Buffet Plans Second Bond Offering for Topaz Solar Farm

In a good sign that solar plant developers will be able to use bonds to finance projects, a bond offering for Topaz Solar Farm has been oversubscribed. 

After its successful bond offering of $850 million, Warren Buffet’s utility arm is planning a second one to finance its $2.4 billion Topaz Solar Farm in California.

The bond offering was the first for a US solar PV project that’s not backed by a Dept of Energy loan guarantee.

Originally, MidAmerican Energy planned to offer a bond for $700 million, but there was so much interest it upped it to $850 million. That too was oversubscribed by over $400 million even though the bond was rated BBB-, the lowest investment grade rating.

It was the first renewable energy project to be rated by the big three rating agencies. The second offering is expected to be for about $450 million.

It’s not clear why the project didn’t get a higher rating, given the high likelihood that the project will be completed and a power purchase agreement is already signed.

In a time when income investments are scarce, institutional investors are becoming more interested in renewable energy projects because of their reliable income from long term power purchase contracts.

Investors will receive 5.75% interest and reach maturity in September 2039. They begin paying this month.

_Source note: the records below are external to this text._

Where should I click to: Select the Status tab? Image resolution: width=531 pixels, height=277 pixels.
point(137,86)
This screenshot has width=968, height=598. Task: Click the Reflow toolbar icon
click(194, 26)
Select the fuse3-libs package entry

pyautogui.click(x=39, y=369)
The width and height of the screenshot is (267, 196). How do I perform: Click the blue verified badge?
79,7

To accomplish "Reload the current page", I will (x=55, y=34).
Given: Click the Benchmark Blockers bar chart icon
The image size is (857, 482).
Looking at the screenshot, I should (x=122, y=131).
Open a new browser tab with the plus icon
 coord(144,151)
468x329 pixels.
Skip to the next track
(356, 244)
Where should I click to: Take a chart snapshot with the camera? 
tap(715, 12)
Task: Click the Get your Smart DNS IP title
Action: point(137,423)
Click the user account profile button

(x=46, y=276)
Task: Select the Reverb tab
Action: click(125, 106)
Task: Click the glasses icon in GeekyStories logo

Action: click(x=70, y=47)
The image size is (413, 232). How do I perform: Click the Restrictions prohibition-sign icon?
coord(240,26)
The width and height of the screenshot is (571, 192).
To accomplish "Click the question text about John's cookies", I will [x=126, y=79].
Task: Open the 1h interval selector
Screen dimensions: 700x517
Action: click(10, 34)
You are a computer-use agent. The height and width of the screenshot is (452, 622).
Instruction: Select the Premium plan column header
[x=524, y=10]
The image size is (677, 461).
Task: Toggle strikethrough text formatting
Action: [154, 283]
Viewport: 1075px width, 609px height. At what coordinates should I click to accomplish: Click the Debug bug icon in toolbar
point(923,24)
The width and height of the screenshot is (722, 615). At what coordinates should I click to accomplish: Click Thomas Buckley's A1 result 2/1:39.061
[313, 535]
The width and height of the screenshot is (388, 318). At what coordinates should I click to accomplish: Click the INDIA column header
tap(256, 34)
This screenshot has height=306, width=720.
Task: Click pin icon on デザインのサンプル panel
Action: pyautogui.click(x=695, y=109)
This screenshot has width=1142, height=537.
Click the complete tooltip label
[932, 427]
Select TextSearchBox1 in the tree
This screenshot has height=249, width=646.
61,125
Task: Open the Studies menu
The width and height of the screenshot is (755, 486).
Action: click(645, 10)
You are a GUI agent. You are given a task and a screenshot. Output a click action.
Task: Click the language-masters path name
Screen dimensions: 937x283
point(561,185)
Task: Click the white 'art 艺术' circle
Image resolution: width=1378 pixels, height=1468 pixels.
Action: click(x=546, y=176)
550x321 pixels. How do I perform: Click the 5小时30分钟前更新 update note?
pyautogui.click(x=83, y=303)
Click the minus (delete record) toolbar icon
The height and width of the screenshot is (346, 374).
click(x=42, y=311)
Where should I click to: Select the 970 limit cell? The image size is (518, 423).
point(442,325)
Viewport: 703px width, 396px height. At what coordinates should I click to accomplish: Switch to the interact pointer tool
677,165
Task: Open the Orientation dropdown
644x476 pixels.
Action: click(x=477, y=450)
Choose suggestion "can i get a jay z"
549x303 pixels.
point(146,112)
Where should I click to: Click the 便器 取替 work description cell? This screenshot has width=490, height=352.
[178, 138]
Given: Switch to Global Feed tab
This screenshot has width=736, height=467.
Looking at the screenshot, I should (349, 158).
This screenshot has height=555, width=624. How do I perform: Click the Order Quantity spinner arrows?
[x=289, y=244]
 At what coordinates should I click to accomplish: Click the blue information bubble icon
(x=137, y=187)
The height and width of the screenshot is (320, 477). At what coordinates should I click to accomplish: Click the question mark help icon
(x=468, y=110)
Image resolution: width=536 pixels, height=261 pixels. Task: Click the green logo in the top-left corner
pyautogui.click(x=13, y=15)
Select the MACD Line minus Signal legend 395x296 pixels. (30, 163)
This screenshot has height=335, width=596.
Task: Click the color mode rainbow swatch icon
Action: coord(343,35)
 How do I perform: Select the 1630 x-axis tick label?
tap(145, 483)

In January, the utility created a separate renewables arm, MidAmerican Renewables.  Among investor-owned utilities, MidAmerican has the most installed wind power in the US, totaling 2,284 megawatts when current projects are completed. Besides the two solar plants it recently bought, it plans to invest geothermal and hydro.

In December, 2011, MidAmerican bought one of the world’s largest solar PV plants – the 550 MW Topaz project under development in southern California. Immediately after that, it bought a 49% stake in the 290 MW Agua Caliente project in Arizona, which is expected to come online in 2014. First Solar is building both projects.

"We can make this sort of investment because MidAmerican retains all of its earnings, unlike other utilities that generally pay out most of what they earn," says Buffett in his annual shareholder letter. "Many more wind and solar projects will almost certainly follow."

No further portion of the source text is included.